(Beginning of Stored data)
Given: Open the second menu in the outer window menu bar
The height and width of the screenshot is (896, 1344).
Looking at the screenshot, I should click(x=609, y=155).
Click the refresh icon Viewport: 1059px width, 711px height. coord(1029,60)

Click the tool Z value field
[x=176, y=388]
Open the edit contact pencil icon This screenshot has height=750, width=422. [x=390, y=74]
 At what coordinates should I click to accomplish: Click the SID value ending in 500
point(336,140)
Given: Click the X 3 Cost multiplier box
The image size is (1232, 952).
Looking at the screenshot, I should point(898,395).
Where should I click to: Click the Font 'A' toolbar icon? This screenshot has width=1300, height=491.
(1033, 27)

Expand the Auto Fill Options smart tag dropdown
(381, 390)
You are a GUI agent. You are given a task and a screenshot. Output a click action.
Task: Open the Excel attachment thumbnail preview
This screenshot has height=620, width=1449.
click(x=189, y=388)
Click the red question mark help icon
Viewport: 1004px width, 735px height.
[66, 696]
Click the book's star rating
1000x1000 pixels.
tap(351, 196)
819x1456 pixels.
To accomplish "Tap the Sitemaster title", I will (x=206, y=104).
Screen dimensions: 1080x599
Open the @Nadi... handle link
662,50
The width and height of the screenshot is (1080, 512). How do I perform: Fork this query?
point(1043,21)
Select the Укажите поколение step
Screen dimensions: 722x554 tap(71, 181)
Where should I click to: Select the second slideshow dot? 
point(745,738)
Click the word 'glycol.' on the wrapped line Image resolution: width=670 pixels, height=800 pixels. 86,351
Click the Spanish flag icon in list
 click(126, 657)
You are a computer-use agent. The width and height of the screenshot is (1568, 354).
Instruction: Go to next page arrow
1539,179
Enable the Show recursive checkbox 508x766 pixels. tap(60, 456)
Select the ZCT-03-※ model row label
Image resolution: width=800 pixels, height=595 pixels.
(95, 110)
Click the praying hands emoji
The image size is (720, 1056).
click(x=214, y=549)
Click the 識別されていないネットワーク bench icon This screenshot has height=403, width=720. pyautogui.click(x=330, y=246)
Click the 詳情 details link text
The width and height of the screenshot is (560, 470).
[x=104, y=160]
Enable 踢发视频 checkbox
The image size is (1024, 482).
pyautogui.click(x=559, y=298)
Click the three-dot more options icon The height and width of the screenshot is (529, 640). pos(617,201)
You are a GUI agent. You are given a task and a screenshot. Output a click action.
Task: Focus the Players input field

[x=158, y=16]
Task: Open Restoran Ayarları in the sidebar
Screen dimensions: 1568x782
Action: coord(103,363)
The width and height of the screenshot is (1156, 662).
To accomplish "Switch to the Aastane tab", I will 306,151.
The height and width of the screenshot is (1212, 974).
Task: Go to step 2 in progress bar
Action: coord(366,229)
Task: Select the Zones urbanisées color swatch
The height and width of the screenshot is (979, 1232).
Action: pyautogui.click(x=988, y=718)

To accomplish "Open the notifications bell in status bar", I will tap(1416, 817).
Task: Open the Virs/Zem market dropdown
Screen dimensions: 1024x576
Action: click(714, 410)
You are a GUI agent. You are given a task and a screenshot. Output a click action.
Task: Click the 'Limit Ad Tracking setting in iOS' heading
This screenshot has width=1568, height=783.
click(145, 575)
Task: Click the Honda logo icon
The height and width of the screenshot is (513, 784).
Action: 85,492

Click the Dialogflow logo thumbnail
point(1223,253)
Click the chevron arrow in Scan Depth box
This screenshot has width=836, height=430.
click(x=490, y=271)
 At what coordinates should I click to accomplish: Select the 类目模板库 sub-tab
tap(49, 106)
(End of Stored data)
Problem to work on:
Starting at the line that contains "Click the chevron arrow in Scan Depth box", write out every line to the end of the entries, exactly as given.

Written response:
Click the chevron arrow in Scan Depth box
This screenshot has width=836, height=430.
click(x=490, y=271)
 At what coordinates should I click to accomplish: Select the 类目模板库 sub-tab
tap(49, 106)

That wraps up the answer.